Era verdad, aunque todo lo hacía con tal de lograr que Eva se quedase a vivir con nosotros y formase parte de nuestra familia, que fuese una Fernández más.
—Además, a pesar de que el señor Fernández es bueno y amable conmigo, es evidente que no le agrada que esté viviendo aquí, se nota por la forma en que me habla —dijo.
Esta era otra verdad, a papá no le gustó la idea de tener a Eva en casa, aunque esto fue al principio, pues cometimos el error de no ser honesto con él respecto a la condición social de Eva.
Supongo que lo que no le agradó a papá fue que no revelásemos ese detalle el primer día, aunque cambió de parecer en cuestión de semanas; mamá influyó mucho en ello y tuve que escucharlo una noche por accidente, si saben a lo que me refiero.
Con el paso de los días, con papá aceptando progresivamente la estadía de Eva en casa, a la vez que ella se empezaba a adaptar a su nueva vida, se empezó a discutir la idea de adoptar a Eva.

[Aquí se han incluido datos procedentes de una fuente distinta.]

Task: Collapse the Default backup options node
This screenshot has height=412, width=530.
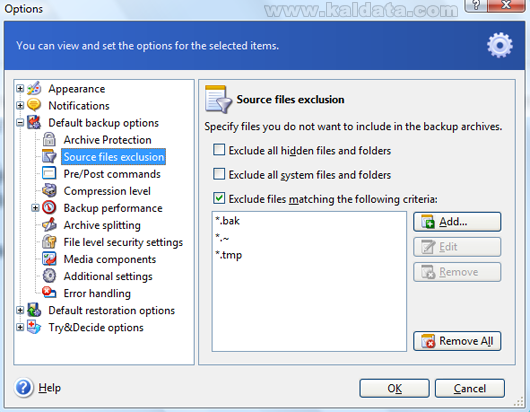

Por lo general, el tema siempre quedaba en desacuerdo, ya que mamá y yo queríamos que se llevase a cabo el proceso de adopción, mientras que papá y Eva, todo lo contrario.
Por otra parte, y algo que volvió a ser rutinario, fue que Eva retornase a sus presentaciones frente a la cafetería, con la diferencia de que nos íbamos juntos hasta la parada de autobús. Ella lucía feliz retomando esa rutina, aunque ya no lo hacía por limosnas ni por la comida que el señor Francisco le daba, sino porque amaba la música.
Por la tarde, cuando Eva y yo nos reencontrábamos en la cafetería, solíamos quedarnos un rato en el establecimiento y conversábamos con el señor Francisco respecto a todo lo que había pasado desde que nos ausentamos en la zona por obvias razones. Él se sintió triste y a la vez alegre, e incluso me felicitó por ser la clase de chico que era, alegando que mi bondad sería recompensada algún día.
Al llegar a casa, yo subía a mi habitación y me centraba en mis tareas, mientras que Eva se dedicaba a las labores de jardinería con mamá.
A mamá no le agradaba tener a Eva haciendo quehaceres y labores domésticas, pero que la apoyase en ello, fue una de las condiciones que le impuso papá si quería formar parte de nuestra familia.
Algunos días, Eva se mostraba distante y afligida, momentos en los que recordaba a la señora Cecilia y por instantes rompía a llorar. Por lo general, solía encerrarse en su habitación o salía al patio trasero para despejar su mente. En vista de ello, se me ocurrió una forma de ayudarla a combatir la tristeza de una manera, siendo esta la visita a la montaña cada domingo, como si fuésemos a un cementerio.
Le propuse a Eva que homenajeásemos de ese modo la memoria de su abuela, disfrutando un grato momento en nuestro lugar secreto, gozando la bella vista de la ciudad y el río Iberia, y recordando los buenos momentos que pasó con la señora Cecilia, que por desgracia eran pocos por la condición en la que vivían. Aun así, esto le permitió desahogar de mejor manera su dolor, a la vez que también pudimos reforzar nuestra amistad, a un punto en el que por fin empezamos a considerarnos hermanos.
Eva y yo éramos hermanos, ambos estábamos felices por ello, pero nunca cambió de parecer respecto a los procesos legales para llevar a cabo su adopción. A fin de cuentas, esto se postergó una noche durante la cena, cuando tomamos en cuenta que pronto sería mayor de edad, por lo que poco sentido tenía que la adoptasen si ya iba a ser mayor de edad. Así que simplemente la aceptamos como un miembro más de la familia y dejamos a su criterio si quería tener nuestro apellido.